Expressive Therapies Continuum
The Expressive Therapies Continuum works with the notion that art materials hold therapeutic qualities and benefits. We can use these materials as interventions for specific outcomes or to progress therapy.
Providing direction to the creative process instead of commanding a specific outcome allows the therapist to further the therapeutic effects. This helps therapy to be within “a developmental sequence for information processing and image formations” (L.D. Hinz, 2009, Expressive Therapies Continuum: A Framework for using Art in Therapy).
Displayed below are the 4 levels of understanding expression and the possibilities for the application of art materials to meet the client’s needs and challenges.
A snapshot of the continuum:
Kinesthetic – Sensory: Words are not required and it is often preverbal. It encumbers movement and rhythm, and is tactile and sensual to help form internal images. The materials, such as clay, make direct contact with the hands, and the focus is sensory and movement.
Perceptual – Affective: May or may not require words and images begin to take on form. However, the focus is expression of emotion rather than form. Here materials range from fluidity to resistive, such as watercolour to oil pastels or pencils.

# [Extracted records]
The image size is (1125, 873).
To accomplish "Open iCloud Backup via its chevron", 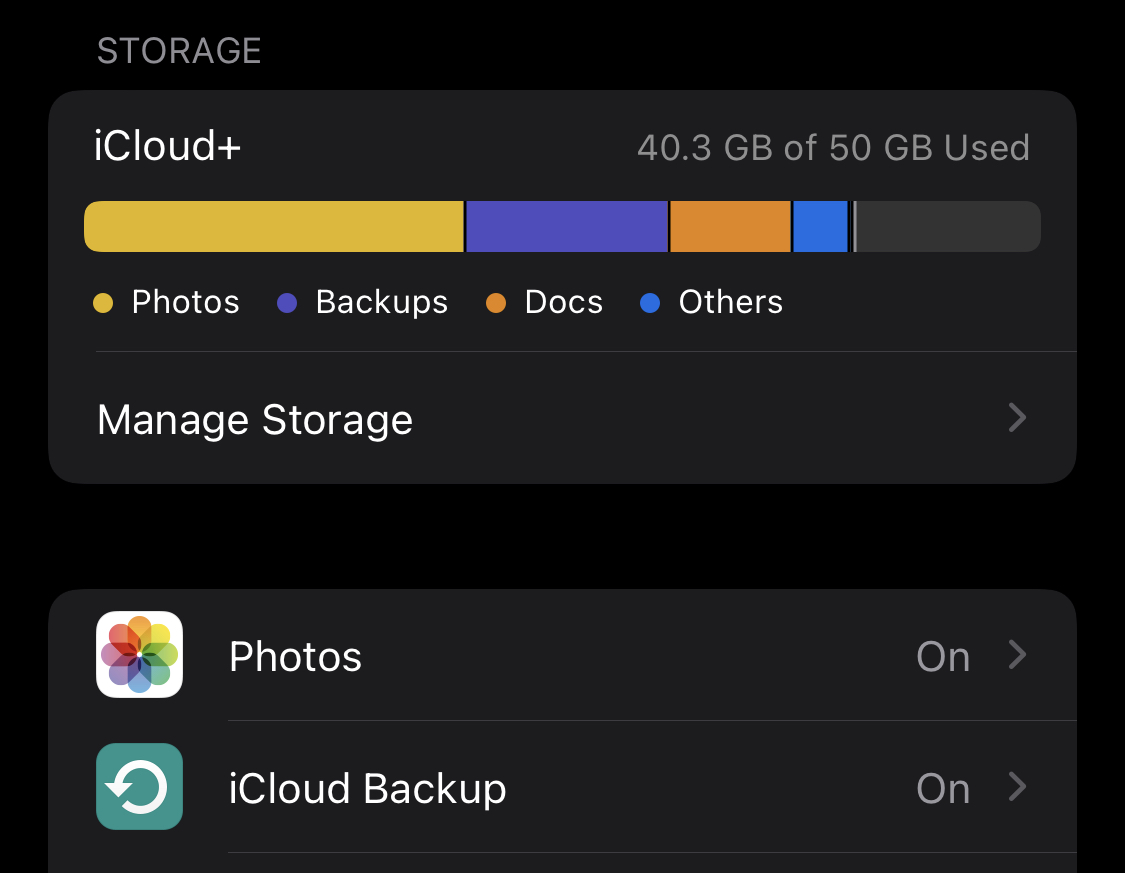I will click(1017, 787).
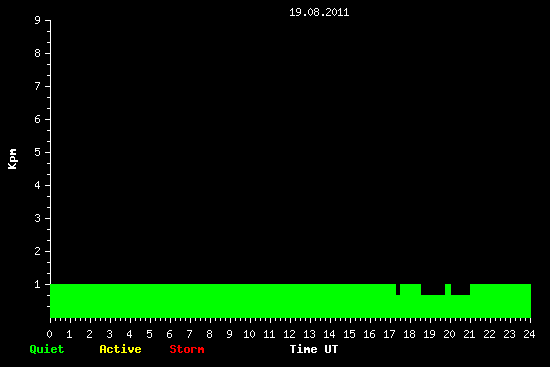Click value 9 on Kp axis
Screen dimensions: 550x367
point(38,20)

# [Required actions]
1. Set down the part of the Expressive Therapies Continuum passage from "Perceptual – Affective: May" to "pastels or pencils.", copied word for word.
2. Using the Expressive Therapies Continuum passage, say yes or no to each statement below and quote the words that decide it. (a) The Kinesthetic – Sensory level requires words. (b) At the Perceptual – Affective level, the focus is expression of emotion rather than form. (c) Clay is named as a material for the Perceptual – Affective level.
3. Continue the Expressive Therapies Continuum passage, starting after its last sentence.

# [Answers to each task]
1.
Perceptual – Affective: May or may not require words and images begin to take on form. However, the focus is expression of emotion rather than form. Here materials range from fluidity to resistive, such as watercolour to oil pastels or pencils.

2.
(a) No: "Words are not required and it is often preverbal."
(b) Yes: "the focus is expression of emotion rather than form."
(c) No: "Here materials range from fluidity to resistive, such as watercolour to oil pastels or pencils."

3.
Cognitive – Symbolic: Increases verbalising and the information processing becomes more complex. Organisation and planning is required within greater conceptualisation. Materials here are often picture collages and construction.
The Creative Function: The fusion of many components that make up the artistic experience. This is “the synthesis of inner experience and outer reality, synthesis of the individual and the media utilized and the synthesis between the different experiential and express components of the Expressive Therapies Continuum” (L.D. Hinz, 2009, Expressive Therapies Continuum: A Framework for Using Art in Therapy, pp. 169–170).
The Expressive Therapies Continuum considers left and right brain function and the method of processing information as part of its theory. An artwork or process may begin at any level and move up or across the continuum at any time. An example may be from clay to symbolism, which begins in the right brain and completes in the left.